--- begin ---

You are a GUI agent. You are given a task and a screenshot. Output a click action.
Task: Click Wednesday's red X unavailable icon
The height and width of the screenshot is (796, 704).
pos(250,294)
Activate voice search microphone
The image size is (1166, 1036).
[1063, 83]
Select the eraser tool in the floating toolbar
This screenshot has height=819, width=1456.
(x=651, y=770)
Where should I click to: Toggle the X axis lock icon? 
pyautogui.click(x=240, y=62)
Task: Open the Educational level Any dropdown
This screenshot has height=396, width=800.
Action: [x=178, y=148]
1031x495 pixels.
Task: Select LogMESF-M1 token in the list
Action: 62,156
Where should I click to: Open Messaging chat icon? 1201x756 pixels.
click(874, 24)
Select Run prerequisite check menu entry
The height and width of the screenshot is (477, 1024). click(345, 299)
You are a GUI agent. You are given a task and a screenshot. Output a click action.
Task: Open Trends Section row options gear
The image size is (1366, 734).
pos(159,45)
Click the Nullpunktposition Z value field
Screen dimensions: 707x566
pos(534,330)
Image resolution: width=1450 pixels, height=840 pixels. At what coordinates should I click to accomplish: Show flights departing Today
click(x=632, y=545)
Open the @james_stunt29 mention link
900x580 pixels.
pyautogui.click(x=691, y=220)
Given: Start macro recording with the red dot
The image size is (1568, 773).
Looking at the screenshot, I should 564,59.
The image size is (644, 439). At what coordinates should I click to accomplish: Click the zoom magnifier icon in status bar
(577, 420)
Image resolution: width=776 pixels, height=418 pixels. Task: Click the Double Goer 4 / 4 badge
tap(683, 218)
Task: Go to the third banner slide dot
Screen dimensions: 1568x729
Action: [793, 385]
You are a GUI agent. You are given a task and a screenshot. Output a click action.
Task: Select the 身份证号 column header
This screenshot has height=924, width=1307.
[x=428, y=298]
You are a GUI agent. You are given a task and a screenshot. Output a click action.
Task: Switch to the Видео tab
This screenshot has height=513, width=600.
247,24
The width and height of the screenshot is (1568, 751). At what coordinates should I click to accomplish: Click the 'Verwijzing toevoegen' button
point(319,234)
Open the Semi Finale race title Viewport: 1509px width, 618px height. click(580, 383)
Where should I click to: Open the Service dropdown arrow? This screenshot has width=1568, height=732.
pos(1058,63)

--- end ---

> REQUIRED TASK: Add 12 to every coordinate in the answers of the items from the line containing "The image size is (644, 439)." up to and including the line containing "Action: [793, 385]", and write out all of those lines again, requests included.

> ANSWER:
The image size is (644, 439). At what coordinates should I click to accomplish: Click the zoom magnifier icon in status bar
(589, 432)
Image resolution: width=776 pixels, height=418 pixels. Task: Click the Double Goer 4 / 4 badge
tap(695, 230)
Task: Go to the third banner slide dot
Screen dimensions: 1568x729
Action: [805, 397]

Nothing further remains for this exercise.